Ne soyons pas naïfs. Cet ensemble symphonique n’est pas une simple formation musicale indépendante. Nous savons, qu'il est, financé en grande partie par le gouvernement israélien et présentée comme l’un des fleurons de sa diplomatie culturelle. Ses tournées internationales ne sont pas de simples événements artistiques. Elles s’inscrivent dans une stratégie délibérée destinée à améliorer l’image d’Israël à l’étranger, et à minimiser la perception de ses crimes.

Ce phénomène, n’est pas nouveau. Les régimes autoritaires et les États oppresseurs ont toujours utilisé la culture pour se donner une respectabilité qu’ils ne méritent pas. L’URSS stalinienne avait son ballet, l’Afrique du Sud de l’apartheid ses festivals « multiraciales ». Israël a son orchestre philharmonique, ses festivals de cinéma, ses expositions d’art contemporain. Ces événements ne sont pas neutres. Ils sont conçus pour détourner l’attention des violations des droits humains. Leur but est de présenter une image civilisée d’un État qui exerce une oppression systémique contre le peuple palestinien

Dans ce contexte, perturber ce concert n’est pas une attaque contre la musique ou les musiciens. C'est la machine propagandiste dont ils sont, volontairement ou non, les rouages qui est visé. C’est un acte de résistance qui vise à briser l’illusion de normalité. Car, derrière la beauté des notes se cachent des réalités bien plus sombres. Des villages rasés, des familles déplacées, des enfants emprisonnés, une occupation militaire qui dure depuis plus de cinquante ans. La perturbation devient alors, une manière de forcer le public à voir ce qu’on lui cache habituellement.

* * *

(EXERCICE PROPOSÉ 1)
Reformulez plus brièvement le paragraphe du texte fourni qui commence par « Ce phénomène, n’est pas nouveau », en conservant ses faits principaux.
(EXERCICE PROPOSÉ 2)
Reproduisez à l’identique, s’il vous plaît, le passage du texte fourni qui commence par « Dans ce contexte, perturber » et se poursuit jusqu’à « lui cache habituellement. ».

(DONNÉES FOURNIES)
* * *

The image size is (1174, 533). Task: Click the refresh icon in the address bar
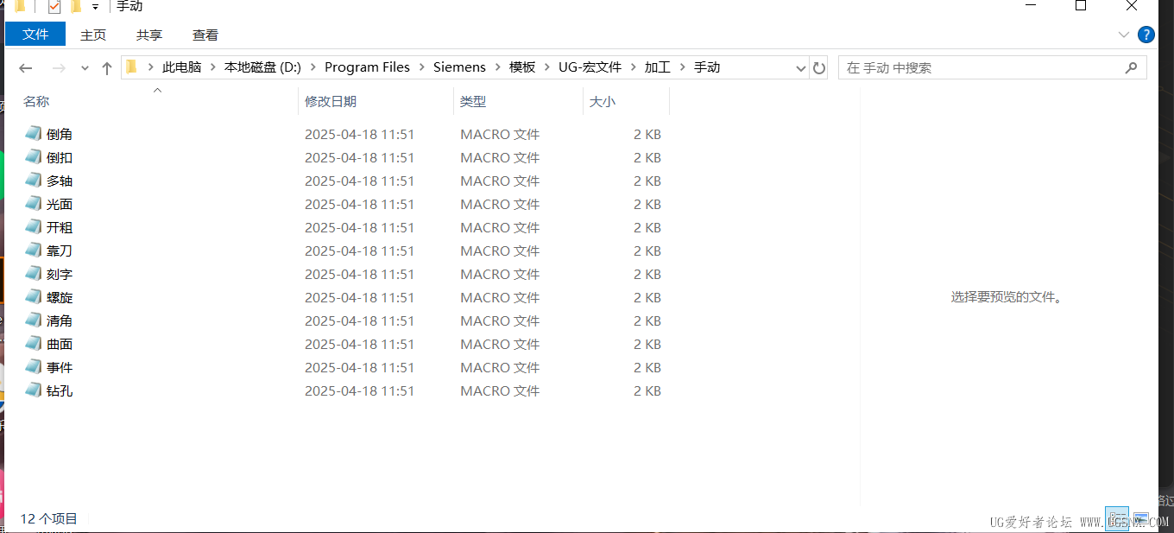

* * *

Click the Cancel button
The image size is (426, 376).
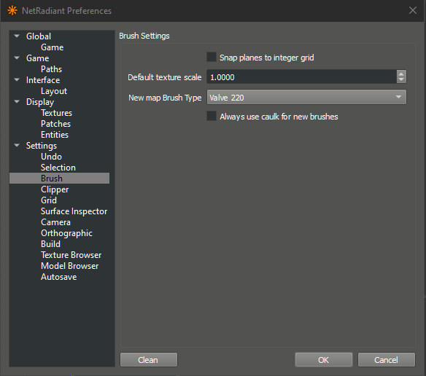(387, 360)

* * *

(CORRIGÉ DÉTAILLÉ 1)
Les régimes autoritaires et les États oppresseurs se servent depuis toujours de la culture pour acquérir une respectabilité imméritée : l’URSS stalinienne avec son ballet, l’Afrique du Sud de l’apartheid avec ses festivals « multiraciales », Israël avec son orchestre philharmonique, ses festivals de cinéma et ses expositions d’art contemporain. Ces événements ne sont pas neutres. Ils visent à détourner l’attention des violations des droits humains et à donner une image civilisée d’un État qui opprime systématiquement le peuple palestinien.

(CORRIGÉ DÉTAILLÉ 2)
Dans ce contexte, perturber ce concert n’est pas une attaque contre la musique ou les musiciens. C'est la machine propagandiste dont ils sont, volontairement ou non, les rouages qui est visé. C’est un acte de résistance qui vise à briser l’illusion de normalité. Car, derrière la beauté des notes se cachent des réalités bien plus sombres. Des villages rasés, des familles déplacées, des enfants emprisonnés, une occupation militaire qui dure depuis plus de cinquante ans. La perturbation devient alors, une manière de forcer le public à voir ce qu’on lui cache habituellement.